§ **WHAT YOU WILL DO**: Only the lines from the line containing "The width and" through the final line of the entries should be printed, exactly as given, with the pictures left out.

§ **RECORDS PROVIDED**:

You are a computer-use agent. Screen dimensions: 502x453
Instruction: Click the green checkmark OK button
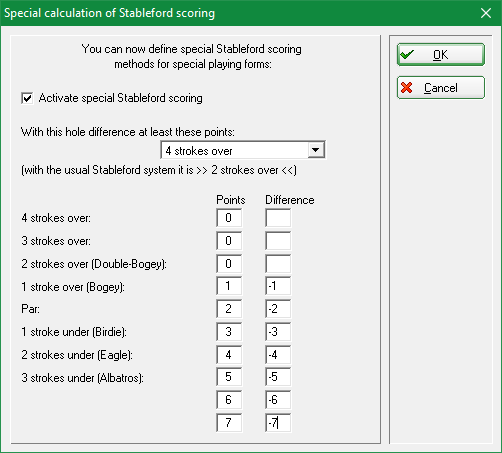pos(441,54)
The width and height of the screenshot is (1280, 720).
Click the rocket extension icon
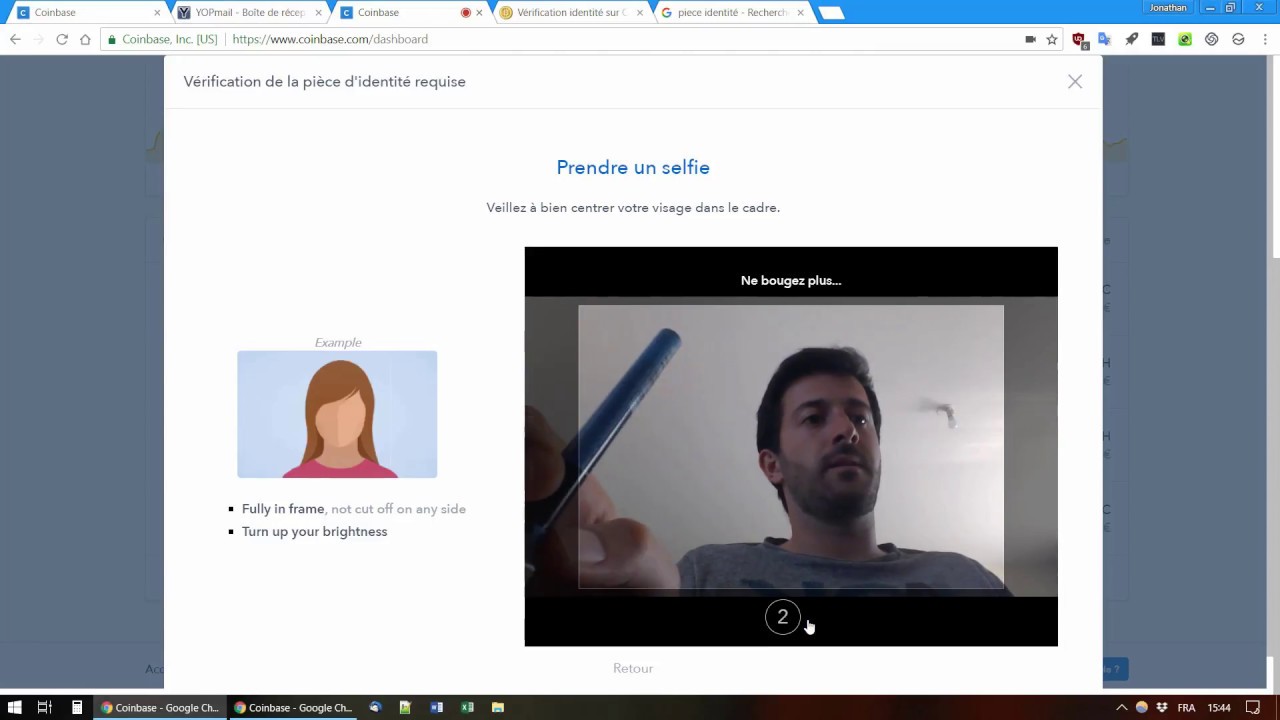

§ **ANSWER BOX**:
The width and height of the screenshot is (1280, 720).
Click the rocket extension icon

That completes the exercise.